### SUPPLIED RECORDS:
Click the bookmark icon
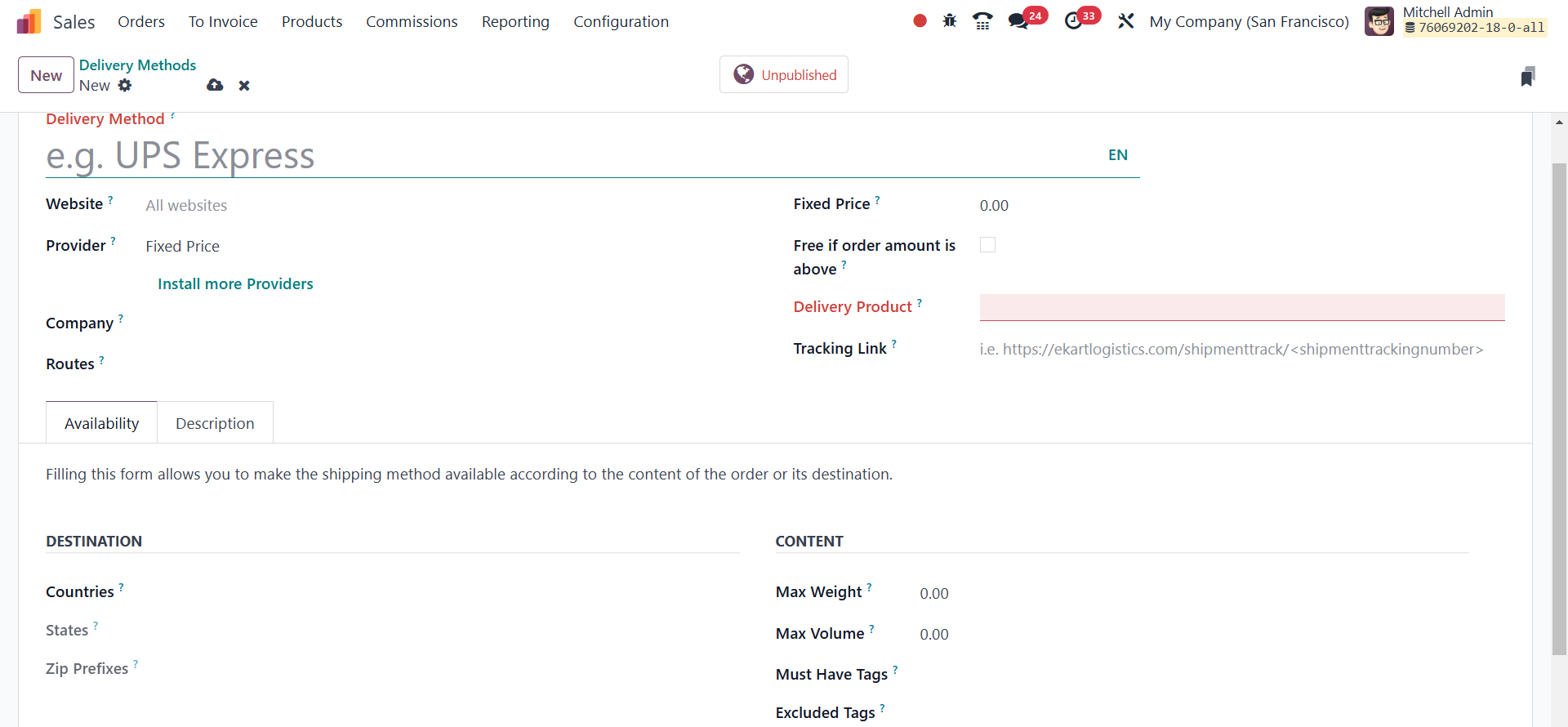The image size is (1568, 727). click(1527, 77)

--

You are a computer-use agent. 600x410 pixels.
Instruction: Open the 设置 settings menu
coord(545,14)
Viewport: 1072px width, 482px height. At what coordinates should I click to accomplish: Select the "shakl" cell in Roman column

* * *

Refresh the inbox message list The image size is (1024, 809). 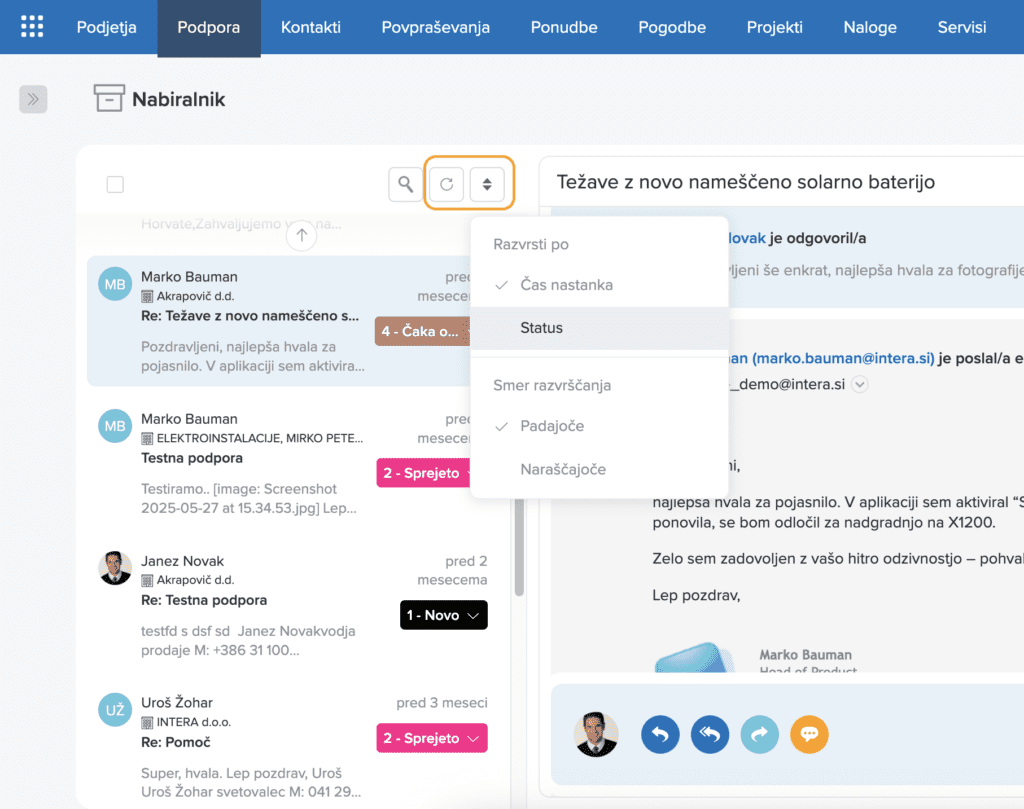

### WHAT THE EXERCISE ASKS:
Reproduce word for word the material above, beginning with the line that contains "Instruction: Open the 设置 settings menu" and ending with the line that contains "Viewport: 1072px width, 482px".

### RESULT FOR THIS TASK:
Instruction: Open the 设置 settings menu
coord(545,14)
Viewport: 1072px width, 482px height. At what coordinates should I click to accomplish: Select the "shakl" cell in Roman column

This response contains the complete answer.